Supplied passage —
———

Honours projects 2008

Projects supervised by Josiah Poon

Send an email to josiah AT it DOT usyd DOT edu DOT au if you are interested in any of the project or your proposed projects.

Project Title: Data Mining of Complex Interactions
The importance of developing a good understanding of the diverse interactions and interrelatedness among sets of organisational factors as they impact on performance is widely acknowledged. Changing one factor may have little effect if other factors remain unchanged. Understanding these complex relationships is central for a range of academic disciplines. The main challenge is to develop appropriate research strategy to understand relationships among interacting factors and derive suitable analytical model to assess of the strength of interactions. The focus of this research is the model construction, the aim is to develop a new data mining algorithm to discover interaction patterns from data.

Project Title: Image Classification using Bridging
A classification task in machine learning has an implicit assumption that the dataset has a balanced distribution. However, these are not necessary true in real life and, in fact, most of the things we want to find out belong to rare cases, e.g. fraud credit card transaction, breast cancer cells from x-ray images. “Bridging” is an algorithm that was initially proposed in Zelikovitz and Hirsh (2003) for text classification. Weng and Poon (2006) have demonstrated that it can also serve as a good rebalancing strategy when the dataset is imbalanced. An honours student last year has demonstrated this approach can be adapted to the image domain. It was an encouraging news but the limitation and condition of this technique needs further exploration.

Project Title: Mining from Text and Image
Most of the existing IE systems are limited to extracting information only from text. Recently there has been great interest in mining from both text and image. Kou et al (2007) built a system to extract information from both text and images. In such a system, associating the information from the text and image requires matching sub-figures in a figure with the sentences in the text. They used a stacked graphical model to match the labels of sub-figures with labels of sentences. They shown that the stacked graphical model can take advantage of the context information and achieved a significant improvement in the matching accuracy. However, the system only looked at one particular aspect of biology (protein subcellular locations), this project aims to explore how this technique can be generalised to cover other aspects.

Reference. Kou, Z, Cohen, W. and Murphy, R. (2007). A Stacked Graphical Model for Associating Sub-Images with Sub-Captions. Pacific Symposium on Biocomputing 12:257-268(2007).

Project Title: Concept Mapping
It appears that the current problem for TCM (Traditional Chinese Medicine) informatics is not at the software or hardware levels. it is at the semantic/conceptual level. In another word, the difficulty is really how to convert terms/concepts and their relationships in TCM in Chinese into the corresponding terms/concepts and relationships in western medicine (WM). The mapping is not a straightforward process and it is definitely not always a one-to-one process. This project explores how machine learning can assist the mapping process, and this represents a small step to bring TCM and WM a bit closer.

———

Extracted material —
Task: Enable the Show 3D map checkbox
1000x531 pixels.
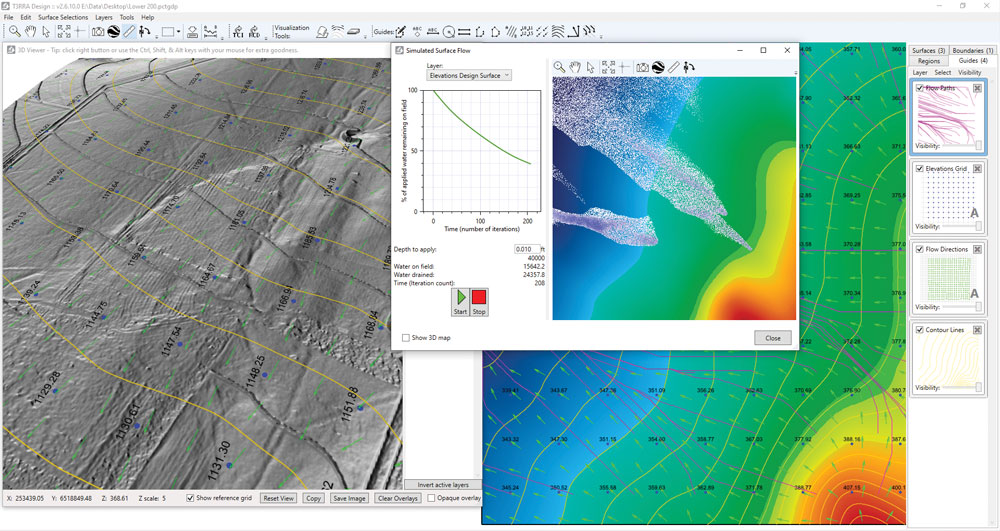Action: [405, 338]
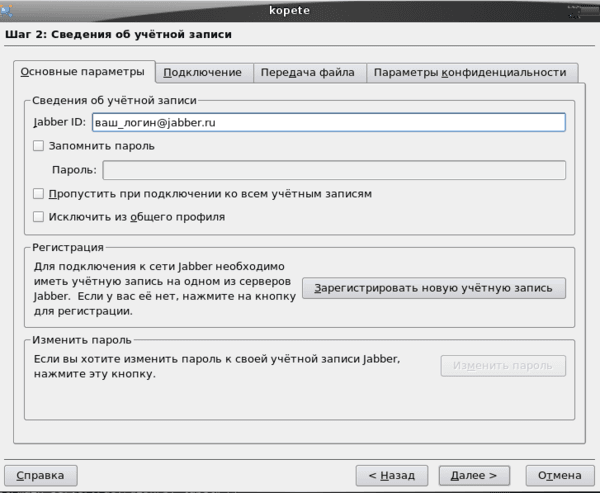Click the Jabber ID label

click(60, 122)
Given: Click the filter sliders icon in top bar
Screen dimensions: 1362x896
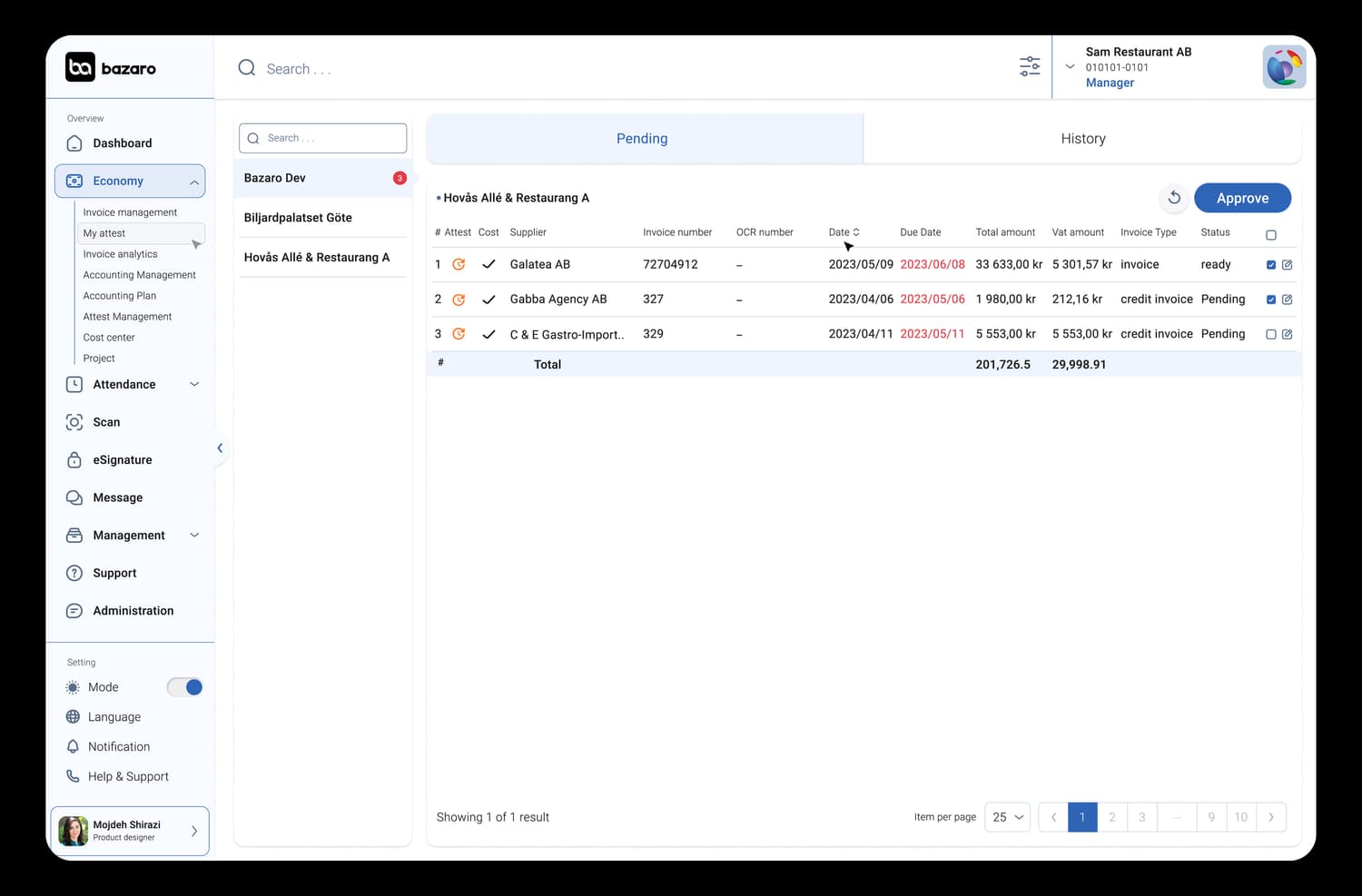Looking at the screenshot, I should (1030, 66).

———

What you have to do —
Copy out the honours projects page word for word, from "Project Title: Data" up to and including "patterns from data.".

Reply —
Project Title: Data Mining of Complex Interactions
The importance of developing a good understanding of the diverse interactions and interrelatedness among sets of organisational factors as they impact on performance is widely acknowledged. Changing one factor may have little effect if other factors remain unchanged. Understanding these complex relationships is central for a range of academic disciplines. The main challenge is to develop appropriate research strategy to understand relationships among interacting factors and derive suitable analytical model to assess of the strength of interactions. The focus of this research is the model construction, the aim is to develop a new data mining algorithm to discover interaction patterns from data.